- Document extract -
-- Opening Marker --
Petersen died Friday (12 August 2022) at his home in the Los Angeles neighbourhood of Brentwood after a battle with pancreatic cancer, said production company representative Michelle Bega.

Petersen, born in Emden, Germany, made TV movies (including working on hugely popular German series Tatort) and two features before his 1982 breakthrough, Das Boot.

Then the most expensive movie in German film history, the 149-minute Das Boot (the original cut ran 210 minutes) chronicled the intense claustrophobia of life aboard a doomed German U-boat during the Battle of the Atlantic, with Jurgen Prochnow as the submarine's commander.

Heralded as an anti-war masterpiece, Das Boot was nominated for six Oscars, including for Petersen's direction and his adaptation of Lothar-Gunther Buchheim's best-selling 1973 novel.

Das Boot led to Petersen’s first English-language film, The NeverEnding Story, a hit which launched him as a filmmaker in Hollywood, where he became one of the top makers of action adventures of disasters and massive cataclysms.
-- Closing Marker --
- Required actions -
1. According to the passage about Petersen, how many Oscar nominations did Das Boot receive?
2. Resume the passage about Petersen, picking up after its final sentence.
The rows that come next are separate material and have no connection to the passage about Petersen.

- Information given -
-- Opening Marker --
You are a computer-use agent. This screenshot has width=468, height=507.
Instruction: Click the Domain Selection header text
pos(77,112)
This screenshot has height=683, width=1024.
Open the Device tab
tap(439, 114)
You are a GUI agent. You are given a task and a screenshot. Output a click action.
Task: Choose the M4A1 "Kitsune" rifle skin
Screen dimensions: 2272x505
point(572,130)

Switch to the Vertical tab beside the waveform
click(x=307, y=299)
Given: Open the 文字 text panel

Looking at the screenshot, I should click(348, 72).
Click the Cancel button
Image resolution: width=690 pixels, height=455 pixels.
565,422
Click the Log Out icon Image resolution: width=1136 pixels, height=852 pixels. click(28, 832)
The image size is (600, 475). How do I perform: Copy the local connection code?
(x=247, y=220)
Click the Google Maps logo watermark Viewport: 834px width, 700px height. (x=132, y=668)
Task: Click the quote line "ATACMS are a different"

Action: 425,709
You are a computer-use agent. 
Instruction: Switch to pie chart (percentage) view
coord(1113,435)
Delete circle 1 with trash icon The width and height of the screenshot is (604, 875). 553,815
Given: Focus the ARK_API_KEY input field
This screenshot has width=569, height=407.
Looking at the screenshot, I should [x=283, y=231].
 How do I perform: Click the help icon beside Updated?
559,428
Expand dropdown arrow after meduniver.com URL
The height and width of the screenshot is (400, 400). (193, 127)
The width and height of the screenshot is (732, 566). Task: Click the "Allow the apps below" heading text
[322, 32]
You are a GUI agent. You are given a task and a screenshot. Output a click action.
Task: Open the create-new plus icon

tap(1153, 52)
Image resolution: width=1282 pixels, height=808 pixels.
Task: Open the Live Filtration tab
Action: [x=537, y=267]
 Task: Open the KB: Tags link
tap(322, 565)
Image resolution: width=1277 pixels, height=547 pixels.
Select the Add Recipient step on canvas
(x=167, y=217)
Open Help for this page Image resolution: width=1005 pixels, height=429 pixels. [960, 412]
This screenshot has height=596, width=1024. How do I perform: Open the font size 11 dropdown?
-- Closing Marker --
- Answers by item number -
1. Das Boot received six Oscar nominations.

2.
These spanned pandemics (the 1995 ebolavirus-inspired Outbreak, starring Dustin Hoffmann), airplane hostage takeovers (Air Force One, with Harrison Ford), wars (2004's Troy, with Brad Pitt), and other ocean-set disasters (2000’s A Perfect Storm, with George Clooney, and 2006's Poseidon, about the capsizing of an ocean liner).

He took a 10-year break before returning in 2016 with the German comedy Vier gegen die Bank, his last film in the director’s chair.

Petersen is survived by his second wife Maria-Antoinette Borgel, a German script supervisor and assistant director, his son Daniel Petersen, and his two grandchildren.